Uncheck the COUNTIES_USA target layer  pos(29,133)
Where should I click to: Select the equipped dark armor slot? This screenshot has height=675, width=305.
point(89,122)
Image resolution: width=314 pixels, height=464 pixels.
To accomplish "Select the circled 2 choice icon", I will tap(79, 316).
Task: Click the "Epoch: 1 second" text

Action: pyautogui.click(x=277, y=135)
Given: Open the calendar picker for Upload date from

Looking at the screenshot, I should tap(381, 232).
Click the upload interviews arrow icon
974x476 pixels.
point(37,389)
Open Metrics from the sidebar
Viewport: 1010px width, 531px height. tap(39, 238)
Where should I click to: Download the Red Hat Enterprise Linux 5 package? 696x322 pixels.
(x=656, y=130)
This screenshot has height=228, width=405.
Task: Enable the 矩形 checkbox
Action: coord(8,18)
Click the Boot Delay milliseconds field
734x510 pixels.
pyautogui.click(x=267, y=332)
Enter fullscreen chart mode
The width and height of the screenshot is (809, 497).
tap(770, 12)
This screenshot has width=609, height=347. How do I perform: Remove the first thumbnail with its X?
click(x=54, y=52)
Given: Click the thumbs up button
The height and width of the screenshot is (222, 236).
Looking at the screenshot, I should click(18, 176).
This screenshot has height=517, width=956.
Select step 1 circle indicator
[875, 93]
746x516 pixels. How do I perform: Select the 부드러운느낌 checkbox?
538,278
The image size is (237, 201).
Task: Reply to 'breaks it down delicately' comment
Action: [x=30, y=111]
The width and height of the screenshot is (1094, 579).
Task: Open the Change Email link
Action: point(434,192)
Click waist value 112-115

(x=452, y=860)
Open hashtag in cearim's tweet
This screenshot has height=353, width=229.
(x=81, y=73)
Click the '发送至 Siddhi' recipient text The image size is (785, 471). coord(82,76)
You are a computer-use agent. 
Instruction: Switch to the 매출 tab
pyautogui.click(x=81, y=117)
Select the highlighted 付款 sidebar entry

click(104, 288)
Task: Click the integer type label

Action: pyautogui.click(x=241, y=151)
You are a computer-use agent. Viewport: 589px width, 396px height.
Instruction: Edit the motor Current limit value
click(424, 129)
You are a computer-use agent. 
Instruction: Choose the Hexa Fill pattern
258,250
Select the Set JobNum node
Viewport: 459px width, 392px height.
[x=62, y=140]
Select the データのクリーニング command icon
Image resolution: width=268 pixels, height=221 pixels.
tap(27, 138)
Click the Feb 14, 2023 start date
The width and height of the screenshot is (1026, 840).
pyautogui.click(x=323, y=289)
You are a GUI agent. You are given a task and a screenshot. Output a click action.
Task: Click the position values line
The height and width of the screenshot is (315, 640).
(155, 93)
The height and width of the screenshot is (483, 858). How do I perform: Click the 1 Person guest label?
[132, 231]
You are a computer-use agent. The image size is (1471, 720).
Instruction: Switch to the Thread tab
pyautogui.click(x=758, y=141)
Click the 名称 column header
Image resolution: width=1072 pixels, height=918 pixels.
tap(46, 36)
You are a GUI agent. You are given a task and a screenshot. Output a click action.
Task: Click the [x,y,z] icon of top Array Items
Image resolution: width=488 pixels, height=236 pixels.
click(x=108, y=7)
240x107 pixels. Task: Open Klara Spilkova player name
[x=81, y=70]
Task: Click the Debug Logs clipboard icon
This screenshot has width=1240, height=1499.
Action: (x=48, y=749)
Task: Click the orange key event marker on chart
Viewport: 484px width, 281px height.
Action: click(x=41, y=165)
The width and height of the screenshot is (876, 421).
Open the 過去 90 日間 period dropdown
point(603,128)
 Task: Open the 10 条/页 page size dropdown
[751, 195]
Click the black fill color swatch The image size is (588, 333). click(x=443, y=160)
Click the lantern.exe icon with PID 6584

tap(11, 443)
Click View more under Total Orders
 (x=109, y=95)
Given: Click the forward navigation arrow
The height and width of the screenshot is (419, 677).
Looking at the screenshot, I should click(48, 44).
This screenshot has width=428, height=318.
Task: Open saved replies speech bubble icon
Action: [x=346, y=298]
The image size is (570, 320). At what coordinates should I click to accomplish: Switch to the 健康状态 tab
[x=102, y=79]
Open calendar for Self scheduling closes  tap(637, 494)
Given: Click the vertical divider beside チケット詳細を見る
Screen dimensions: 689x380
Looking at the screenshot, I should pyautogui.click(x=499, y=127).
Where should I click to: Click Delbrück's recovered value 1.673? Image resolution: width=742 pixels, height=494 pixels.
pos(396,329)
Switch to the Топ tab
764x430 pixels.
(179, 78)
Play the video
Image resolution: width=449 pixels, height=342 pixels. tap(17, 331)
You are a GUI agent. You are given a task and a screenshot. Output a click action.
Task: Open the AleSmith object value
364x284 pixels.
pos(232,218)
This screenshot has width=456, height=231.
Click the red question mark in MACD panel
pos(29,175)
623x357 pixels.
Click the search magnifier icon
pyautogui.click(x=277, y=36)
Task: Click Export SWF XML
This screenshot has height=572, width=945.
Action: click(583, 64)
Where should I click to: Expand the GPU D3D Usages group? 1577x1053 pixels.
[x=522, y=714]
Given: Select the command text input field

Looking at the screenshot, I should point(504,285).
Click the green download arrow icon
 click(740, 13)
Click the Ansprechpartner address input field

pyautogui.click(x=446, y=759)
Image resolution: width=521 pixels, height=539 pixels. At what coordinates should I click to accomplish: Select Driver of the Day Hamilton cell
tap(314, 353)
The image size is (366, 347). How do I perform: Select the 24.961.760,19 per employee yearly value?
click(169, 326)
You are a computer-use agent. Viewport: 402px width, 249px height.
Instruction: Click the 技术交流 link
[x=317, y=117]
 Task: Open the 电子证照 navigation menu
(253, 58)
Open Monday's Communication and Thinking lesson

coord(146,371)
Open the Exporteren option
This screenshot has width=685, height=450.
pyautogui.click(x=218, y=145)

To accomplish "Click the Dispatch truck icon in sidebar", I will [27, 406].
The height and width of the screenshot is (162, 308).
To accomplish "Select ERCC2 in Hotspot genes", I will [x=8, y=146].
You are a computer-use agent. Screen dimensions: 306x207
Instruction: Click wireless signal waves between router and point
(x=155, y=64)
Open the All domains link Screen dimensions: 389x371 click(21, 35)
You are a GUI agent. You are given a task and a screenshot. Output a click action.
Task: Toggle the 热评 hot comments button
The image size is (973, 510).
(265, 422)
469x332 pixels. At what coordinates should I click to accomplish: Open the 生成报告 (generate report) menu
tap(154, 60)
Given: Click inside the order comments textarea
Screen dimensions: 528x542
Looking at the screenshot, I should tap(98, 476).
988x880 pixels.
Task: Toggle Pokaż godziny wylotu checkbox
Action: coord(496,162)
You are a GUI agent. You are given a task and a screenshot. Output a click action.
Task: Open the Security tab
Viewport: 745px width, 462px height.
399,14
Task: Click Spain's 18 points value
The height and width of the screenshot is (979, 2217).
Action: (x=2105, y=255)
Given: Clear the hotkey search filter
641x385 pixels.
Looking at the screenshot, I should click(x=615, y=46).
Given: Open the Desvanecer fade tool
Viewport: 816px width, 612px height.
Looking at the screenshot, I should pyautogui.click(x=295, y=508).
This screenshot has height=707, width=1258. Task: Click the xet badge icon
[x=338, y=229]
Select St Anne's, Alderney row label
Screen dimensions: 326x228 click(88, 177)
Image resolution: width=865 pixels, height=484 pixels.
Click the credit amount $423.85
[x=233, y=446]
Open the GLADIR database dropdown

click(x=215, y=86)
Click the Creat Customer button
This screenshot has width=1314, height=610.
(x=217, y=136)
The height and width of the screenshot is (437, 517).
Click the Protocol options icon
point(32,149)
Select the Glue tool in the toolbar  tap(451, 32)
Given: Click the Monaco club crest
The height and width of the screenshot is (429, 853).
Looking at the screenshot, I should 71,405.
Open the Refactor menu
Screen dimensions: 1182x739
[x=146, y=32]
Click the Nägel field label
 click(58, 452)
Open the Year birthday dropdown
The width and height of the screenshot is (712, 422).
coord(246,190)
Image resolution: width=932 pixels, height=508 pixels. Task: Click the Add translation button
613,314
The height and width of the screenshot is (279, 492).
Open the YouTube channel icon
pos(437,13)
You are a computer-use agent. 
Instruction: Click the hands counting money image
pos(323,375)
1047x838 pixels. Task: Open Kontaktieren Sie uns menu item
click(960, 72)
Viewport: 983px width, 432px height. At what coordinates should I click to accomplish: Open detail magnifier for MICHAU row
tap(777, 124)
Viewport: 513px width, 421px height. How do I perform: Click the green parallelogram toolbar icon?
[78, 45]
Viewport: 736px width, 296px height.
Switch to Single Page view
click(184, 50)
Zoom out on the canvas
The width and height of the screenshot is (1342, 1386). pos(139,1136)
▬▬▬
Exercise objective: Sift through the material above and copy the lines that contain the word "comments".

Response below:
Task: Toggle the 热评 hot comments button
Given: Click inside the order comments textarea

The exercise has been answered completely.